Secara ekonomi, konsep pemikiran sistem ekonomi kapitalisme yang diajarkan oleh barat telah merasuki para penguasa di negeri ini. Utang luar negeri semakin menumpuk sampai sekarang, dan menjadi tanggungan hingga beberapa generasi kedepan.
Secara politik, konsep pemikiran politik demokrasi-sekuler buah dari sistem kapitalisme pun juga semakin kokoh di negera ini.
Secara hukum, negara ini pun masih mengadopsi konsep pemikiran hukum sisa kolonial Belanda. Bukan kah Belanda adalah yang menjajah negara ini? Jika telah merdeka, kenapa tidak bisa lepas dari praktek hukum negara kolonial belanda?

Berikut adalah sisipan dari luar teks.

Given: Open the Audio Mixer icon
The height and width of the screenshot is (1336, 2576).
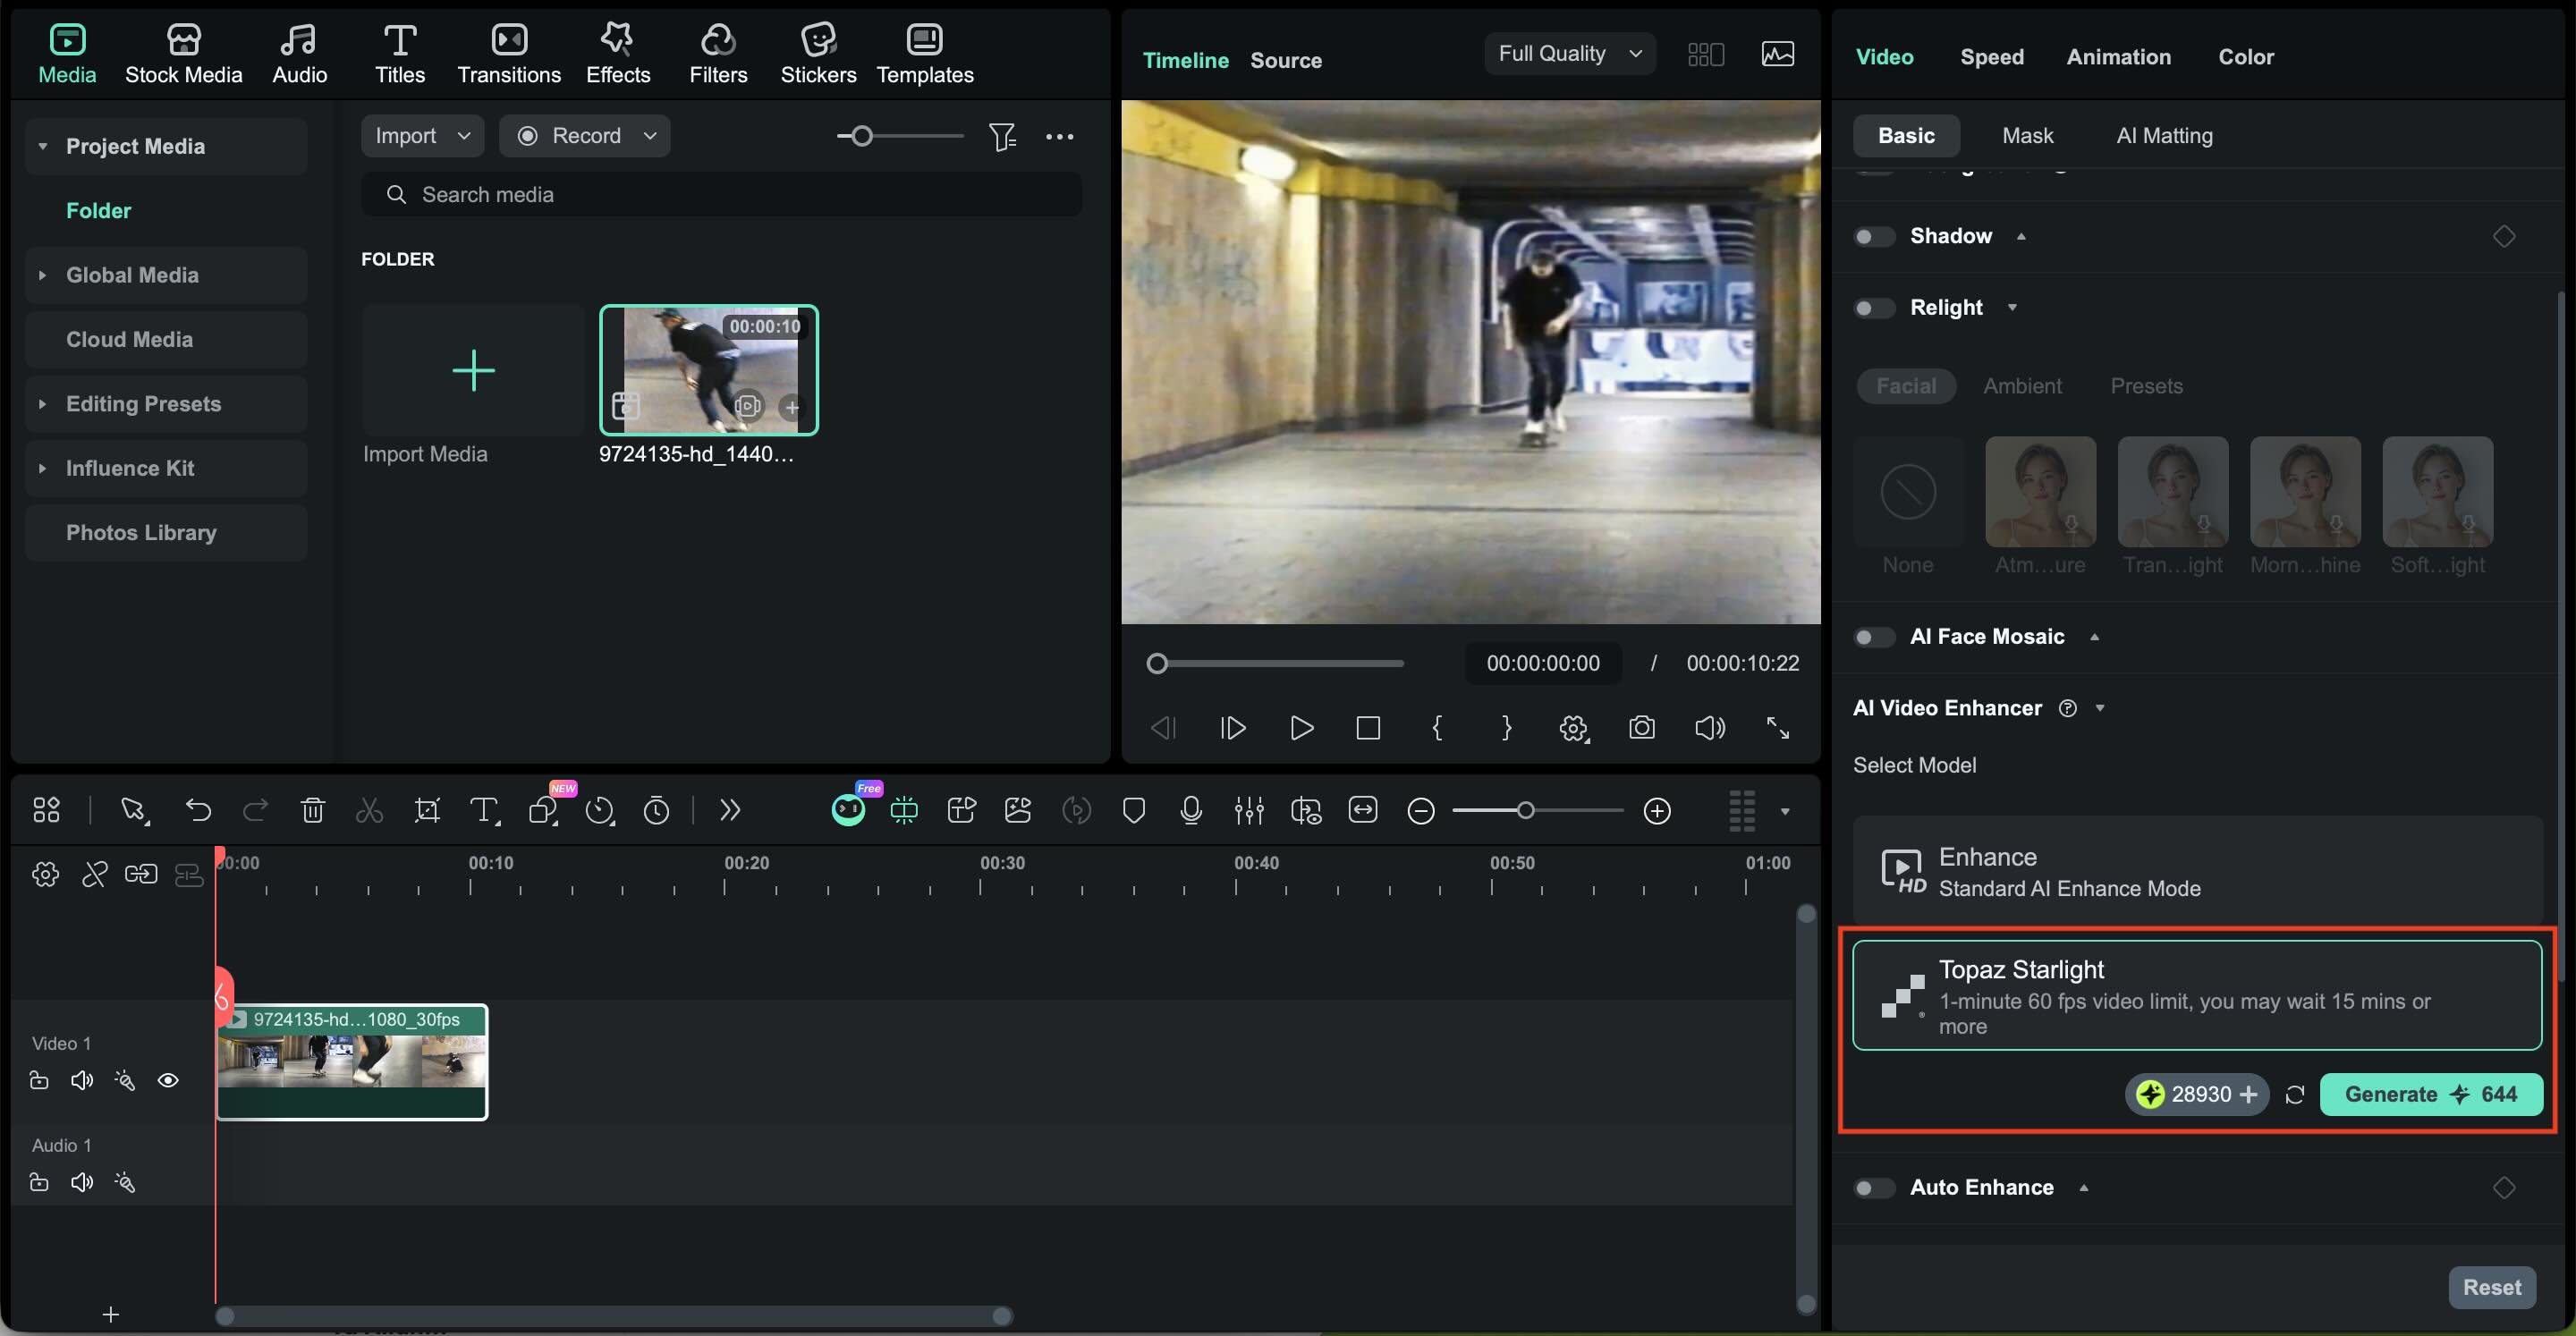Looking at the screenshot, I should tap(1248, 810).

Secara budaya, negara ini pun juga mengadopsi kebudayaan barat. Free seks adalah hal yang lumrah dikalangan pemuda. Bahkan ada orang tua yang malu jika anaknya tidak punya pacar. Padahal pacaran bukanlah kebudayaan Islam, melainkan kebudayaan dari hadharah barat.

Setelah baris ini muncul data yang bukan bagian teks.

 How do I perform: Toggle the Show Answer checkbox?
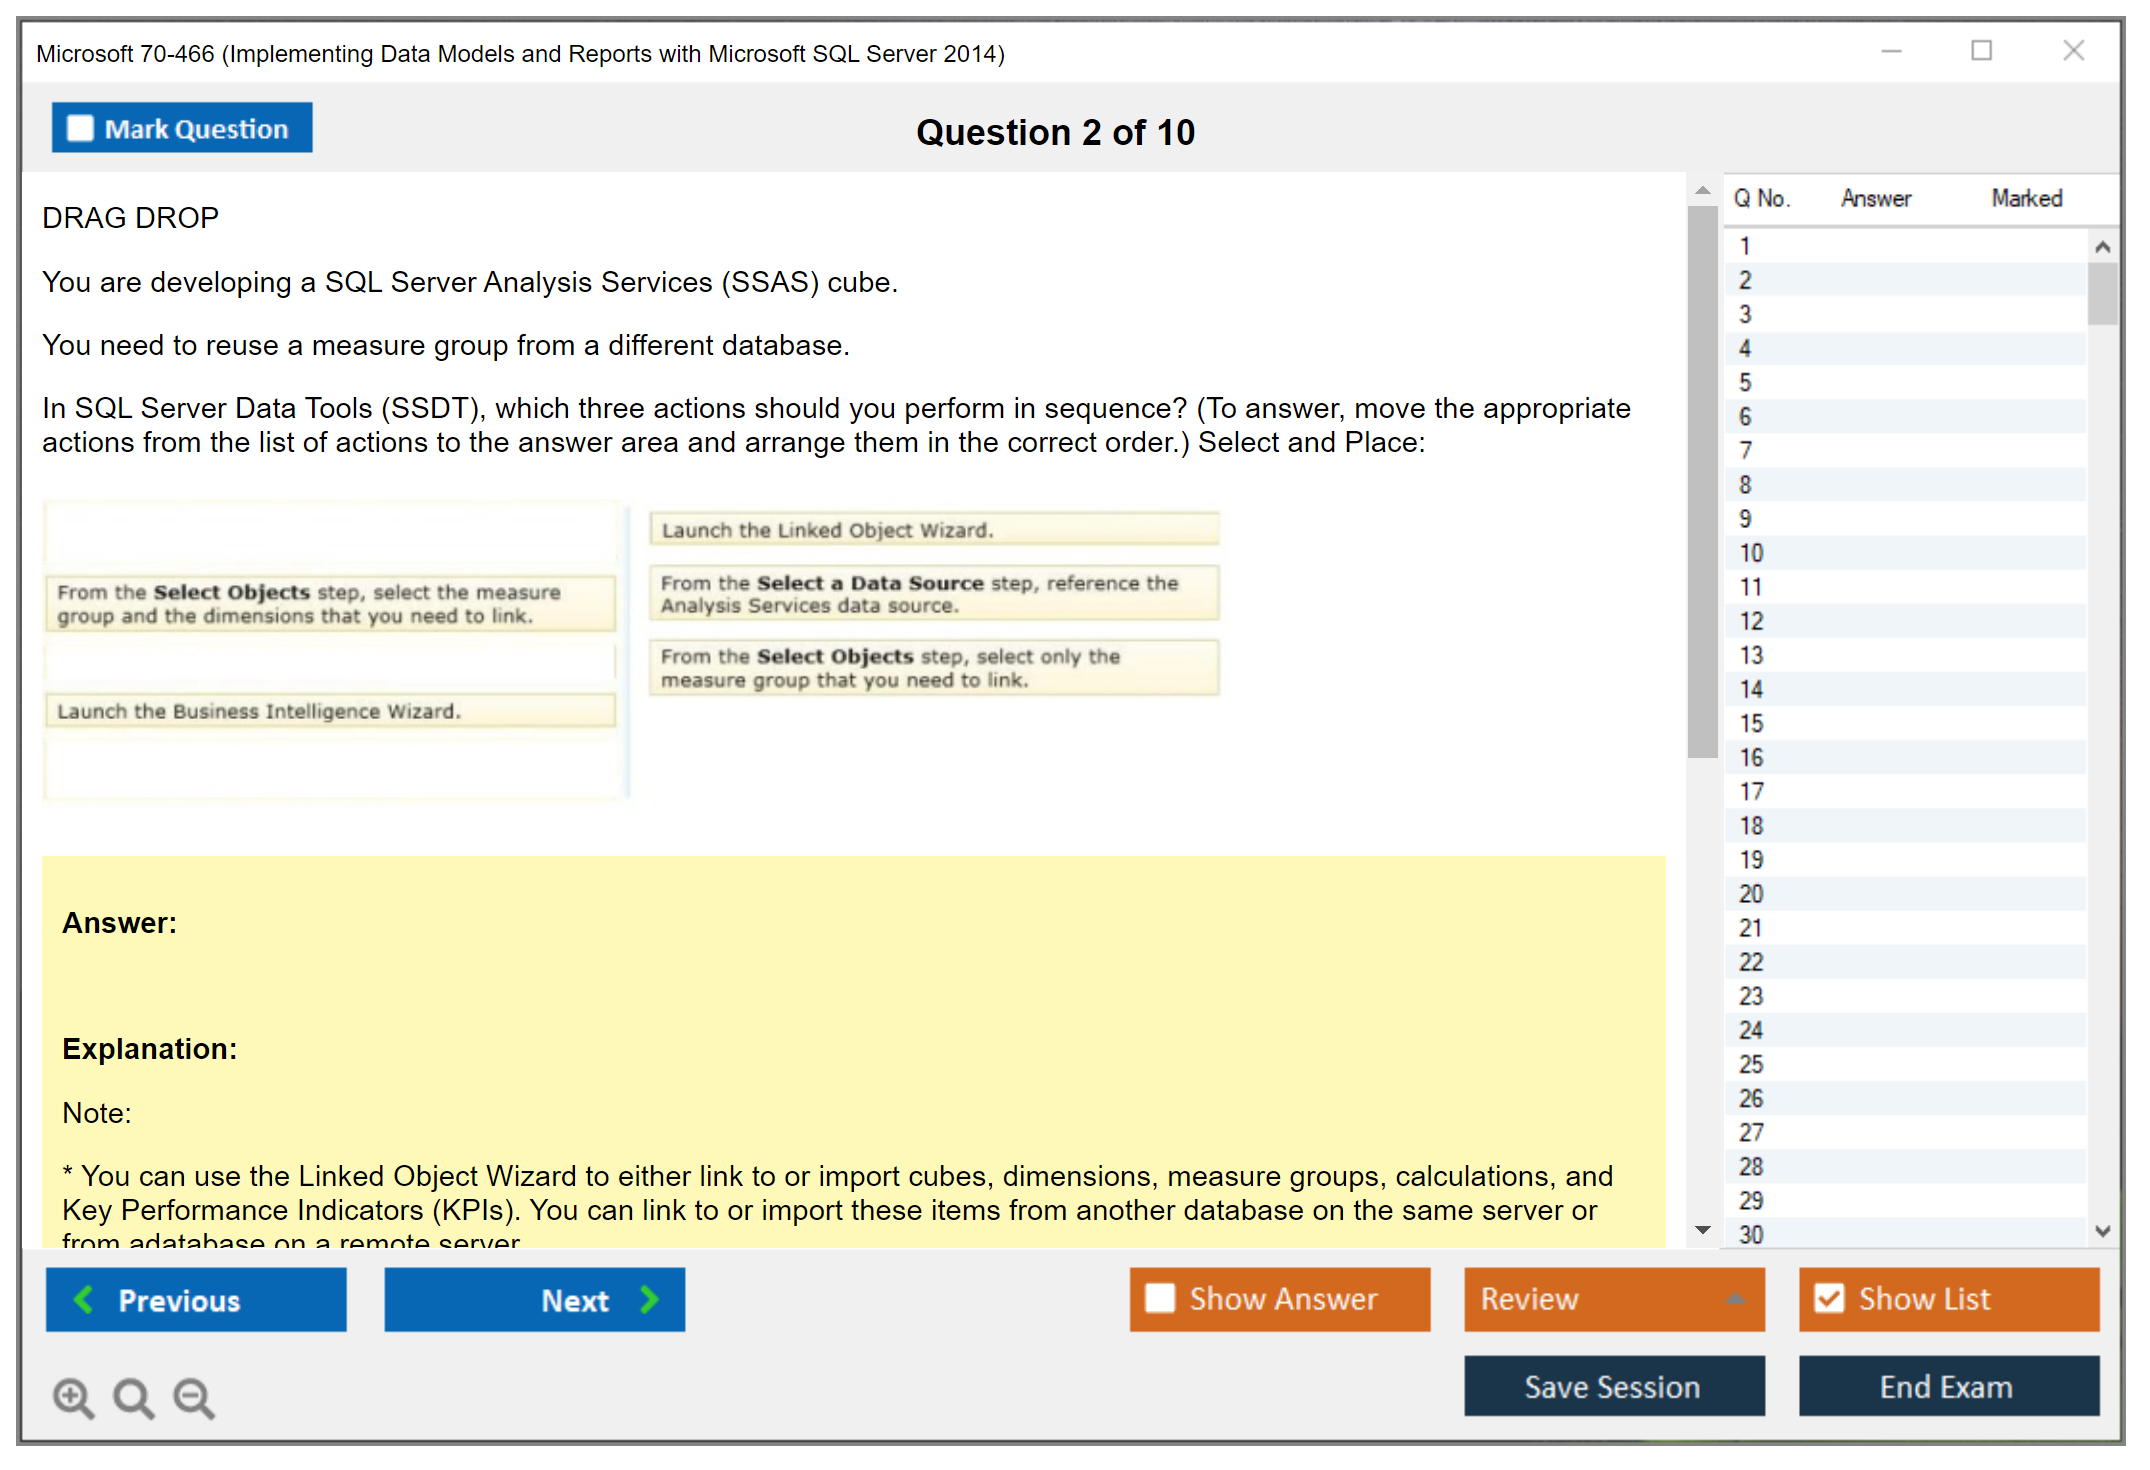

Secara sosial, masyarakat mengalami keterpurukan di berbagai sektor. Pembunuhan, penganiyaan, dan kriminalitas menjadi menu harian rakyat Indonesia. Bukan hanya tidak aman dari sesama, rakyat juga tidak aman dari penguasa mereka. Hubungan rakyat dan penguasa bagaikan hubungan antarmusuh. Tanah rakyat digusur atas nama pembangunan. Pedagang kaki lima digusur di sana-sini dengan alasan penertiban. Pengusaha tidak aman dengan banyaknya kutipan liar dan kewajiban suap di sana-sini. Para aktifis Islam juga tidak aman menyerukan kebenaran Islam; mereka bisa diculik kapan saja dan dituduh sebagai teroris. Bahkan umat Islam yang baru di duga sebagai teroris pun langsung di ”dor” oleh densus 88 yang mana merupakan didikan dari negara kafir barat Australia.
Jadi pertanyaannya, dengan realitas di atas, apakah layak negara ini sudah merdeka? Jawabannya jelas tidak. Negara ini belumlah benar-benar lepas dari cengkraman penjajahan. Negara ini mengalami kerterpurukan di semua bidang.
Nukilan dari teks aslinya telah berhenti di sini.